<<<<

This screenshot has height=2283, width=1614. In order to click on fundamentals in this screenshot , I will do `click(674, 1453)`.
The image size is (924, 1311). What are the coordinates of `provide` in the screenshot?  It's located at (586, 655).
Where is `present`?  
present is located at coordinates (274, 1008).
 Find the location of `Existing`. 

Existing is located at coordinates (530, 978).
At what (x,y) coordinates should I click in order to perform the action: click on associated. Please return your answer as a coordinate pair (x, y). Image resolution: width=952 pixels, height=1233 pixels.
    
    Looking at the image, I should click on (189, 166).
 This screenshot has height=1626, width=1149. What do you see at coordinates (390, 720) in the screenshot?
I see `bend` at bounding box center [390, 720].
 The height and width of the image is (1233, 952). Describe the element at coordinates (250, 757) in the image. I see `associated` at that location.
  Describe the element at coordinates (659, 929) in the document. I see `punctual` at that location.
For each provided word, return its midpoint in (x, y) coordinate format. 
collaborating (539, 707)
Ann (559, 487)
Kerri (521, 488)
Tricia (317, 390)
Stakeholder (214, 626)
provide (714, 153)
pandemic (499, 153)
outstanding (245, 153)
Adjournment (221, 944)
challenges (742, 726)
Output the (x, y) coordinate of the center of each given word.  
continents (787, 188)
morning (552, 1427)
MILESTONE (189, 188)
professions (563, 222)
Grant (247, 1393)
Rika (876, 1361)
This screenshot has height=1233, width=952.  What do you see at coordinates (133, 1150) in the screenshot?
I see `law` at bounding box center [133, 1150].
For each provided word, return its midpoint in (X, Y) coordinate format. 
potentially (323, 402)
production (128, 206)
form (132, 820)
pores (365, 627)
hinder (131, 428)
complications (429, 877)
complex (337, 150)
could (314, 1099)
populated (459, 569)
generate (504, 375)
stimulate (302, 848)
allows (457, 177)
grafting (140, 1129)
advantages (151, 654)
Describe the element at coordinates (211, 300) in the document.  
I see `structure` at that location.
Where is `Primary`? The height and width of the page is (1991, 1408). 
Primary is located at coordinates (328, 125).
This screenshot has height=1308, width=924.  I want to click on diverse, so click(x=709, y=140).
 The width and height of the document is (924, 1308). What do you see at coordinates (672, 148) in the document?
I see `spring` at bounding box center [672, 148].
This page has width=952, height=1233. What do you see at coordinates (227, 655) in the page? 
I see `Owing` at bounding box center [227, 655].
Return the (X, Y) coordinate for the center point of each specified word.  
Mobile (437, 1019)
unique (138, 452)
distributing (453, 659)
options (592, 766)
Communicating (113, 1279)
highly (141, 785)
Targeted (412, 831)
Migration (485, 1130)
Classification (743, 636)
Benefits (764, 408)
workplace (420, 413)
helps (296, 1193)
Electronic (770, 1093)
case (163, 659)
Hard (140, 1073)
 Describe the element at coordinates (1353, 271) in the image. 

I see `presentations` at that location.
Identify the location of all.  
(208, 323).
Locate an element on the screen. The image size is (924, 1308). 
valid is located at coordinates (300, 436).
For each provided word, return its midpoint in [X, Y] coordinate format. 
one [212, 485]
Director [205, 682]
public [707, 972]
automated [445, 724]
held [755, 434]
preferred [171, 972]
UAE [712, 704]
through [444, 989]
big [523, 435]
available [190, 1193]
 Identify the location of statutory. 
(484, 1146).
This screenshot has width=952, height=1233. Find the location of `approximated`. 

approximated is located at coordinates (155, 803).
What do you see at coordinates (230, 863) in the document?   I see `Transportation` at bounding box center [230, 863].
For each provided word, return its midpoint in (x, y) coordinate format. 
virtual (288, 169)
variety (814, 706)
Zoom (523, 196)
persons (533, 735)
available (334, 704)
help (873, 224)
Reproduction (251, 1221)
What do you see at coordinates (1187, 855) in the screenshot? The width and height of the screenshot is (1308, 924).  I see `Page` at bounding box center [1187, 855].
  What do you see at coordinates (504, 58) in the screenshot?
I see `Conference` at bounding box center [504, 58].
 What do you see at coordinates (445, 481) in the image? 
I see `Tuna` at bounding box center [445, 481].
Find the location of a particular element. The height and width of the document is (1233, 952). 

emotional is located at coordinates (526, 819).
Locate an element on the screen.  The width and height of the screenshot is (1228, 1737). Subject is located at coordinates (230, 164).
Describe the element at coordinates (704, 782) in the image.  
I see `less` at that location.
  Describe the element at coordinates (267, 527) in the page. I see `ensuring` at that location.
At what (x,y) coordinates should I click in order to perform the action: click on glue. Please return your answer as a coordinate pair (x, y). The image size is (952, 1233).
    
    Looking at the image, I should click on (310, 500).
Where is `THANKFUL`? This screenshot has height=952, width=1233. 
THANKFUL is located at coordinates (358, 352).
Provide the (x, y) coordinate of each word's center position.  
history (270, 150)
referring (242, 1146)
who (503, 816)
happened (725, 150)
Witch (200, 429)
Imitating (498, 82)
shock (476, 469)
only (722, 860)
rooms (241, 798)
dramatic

>>>>

◆ Written instruction
Copy every one of the entries above word for word.

◆ Response
This screenshot has height=2283, width=1614. In order to click on fundamentals in this screenshot , I will do `click(674, 1453)`.
The image size is (924, 1311). What are the coordinates of `provide` in the screenshot?  It's located at (586, 655).
Where is `present`?  
present is located at coordinates (274, 1008).
 Find the location of `Existing`. 

Existing is located at coordinates (530, 978).
At what (x,y) coordinates should I click in order to perform the action: click on associated. Please return your answer as a coordinate pair (x, y). Image resolution: width=952 pixels, height=1233 pixels.
    
    Looking at the image, I should click on (189, 166).
 This screenshot has height=1626, width=1149. What do you see at coordinates (390, 720) in the screenshot?
I see `bend` at bounding box center [390, 720].
 The height and width of the image is (1233, 952). Describe the element at coordinates (250, 757) in the image. I see `associated` at that location.
  Describe the element at coordinates (659, 929) in the document. I see `punctual` at that location.
For each provided word, return its midpoint in (x, y) coordinate format. 
collaborating (539, 707)
Ann (559, 487)
Kerri (521, 488)
Tricia (317, 390)
Stakeholder (214, 626)
provide (714, 153)
pandemic (499, 153)
outstanding (245, 153)
Adjournment (221, 944)
challenges (742, 726)
Output the (x, y) coordinate of the center of each given word.  
continents (787, 188)
morning (552, 1427)
MILESTONE (189, 188)
professions (563, 222)
Grant (247, 1393)
Rika (876, 1361)
This screenshot has height=1233, width=952.  What do you see at coordinates (133, 1150) in the screenshot?
I see `law` at bounding box center [133, 1150].
For each provided word, return its midpoint in (X, Y) coordinate format. 
potentially (323, 402)
production (128, 206)
form (132, 820)
pores (365, 627)
hinder (131, 428)
complications (429, 877)
complex (337, 150)
could (314, 1099)
populated (459, 569)
generate (504, 375)
stimulate (302, 848)
allows (457, 177)
grafting (140, 1129)
advantages (151, 654)
Describe the element at coordinates (211, 300) in the document.  
I see `structure` at that location.
Where is `Primary`? The height and width of the page is (1991, 1408). 
Primary is located at coordinates (328, 125).
This screenshot has height=1308, width=924.  I want to click on diverse, so click(x=709, y=140).
 The width and height of the document is (924, 1308). What do you see at coordinates (672, 148) in the document?
I see `spring` at bounding box center [672, 148].
This page has width=952, height=1233. What do you see at coordinates (227, 655) in the page? 
I see `Owing` at bounding box center [227, 655].
Return the (X, Y) coordinate for the center point of each specified word.  
Mobile (437, 1019)
unique (138, 452)
distributing (453, 659)
options (592, 766)
Communicating (113, 1279)
highly (141, 785)
Targeted (412, 831)
Migration (485, 1130)
Classification (743, 636)
Benefits (764, 408)
workplace (420, 413)
helps (296, 1193)
Electronic (770, 1093)
case (163, 659)
Hard (140, 1073)
 Describe the element at coordinates (1353, 271) in the image. 

I see `presentations` at that location.
Identify the location of all.  
(208, 323).
Locate an element on the screen. The image size is (924, 1308). 
valid is located at coordinates (300, 436).
For each provided word, return its midpoint in [X, Y] coordinate format. 
one [212, 485]
Director [205, 682]
public [707, 972]
automated [445, 724]
held [755, 434]
preferred [171, 972]
UAE [712, 704]
through [444, 989]
big [523, 435]
available [190, 1193]
 Identify the location of statutory. 
(484, 1146).
This screenshot has width=952, height=1233. Find the location of `approximated`. 

approximated is located at coordinates (155, 803).
What do you see at coordinates (230, 863) in the document?   I see `Transportation` at bounding box center [230, 863].
For each provided word, return its midpoint in (x, y) coordinate format. 
virtual (288, 169)
variety (814, 706)
Zoom (523, 196)
persons (533, 735)
available (334, 704)
help (873, 224)
Reproduction (251, 1221)
What do you see at coordinates (1187, 855) in the screenshot? The width and height of the screenshot is (1308, 924).  I see `Page` at bounding box center [1187, 855].
  What do you see at coordinates (504, 58) in the screenshot?
I see `Conference` at bounding box center [504, 58].
 What do you see at coordinates (445, 481) in the image? 
I see `Tuna` at bounding box center [445, 481].
Find the location of a particular element. The height and width of the document is (1233, 952). 

emotional is located at coordinates (526, 819).
Locate an element on the screen.  The width and height of the screenshot is (1228, 1737). Subject is located at coordinates (230, 164).
Describe the element at coordinates (704, 782) in the image.  
I see `less` at that location.
  Describe the element at coordinates (267, 527) in the page. I see `ensuring` at that location.
At what (x,y) coordinates should I click in order to perform the action: click on glue. Please return your answer as a coordinate pair (x, y). The image size is (952, 1233).
    
    Looking at the image, I should click on (310, 500).
Where is `THANKFUL`? This screenshot has height=952, width=1233. 
THANKFUL is located at coordinates (358, 352).
Provide the (x, y) coordinate of each word's center position.  
history (270, 150)
referring (242, 1146)
who (503, 816)
happened (725, 150)
Witch (200, 429)
Imitating (498, 82)
shock (476, 469)
only (722, 860)
rooms (241, 798)
dramatic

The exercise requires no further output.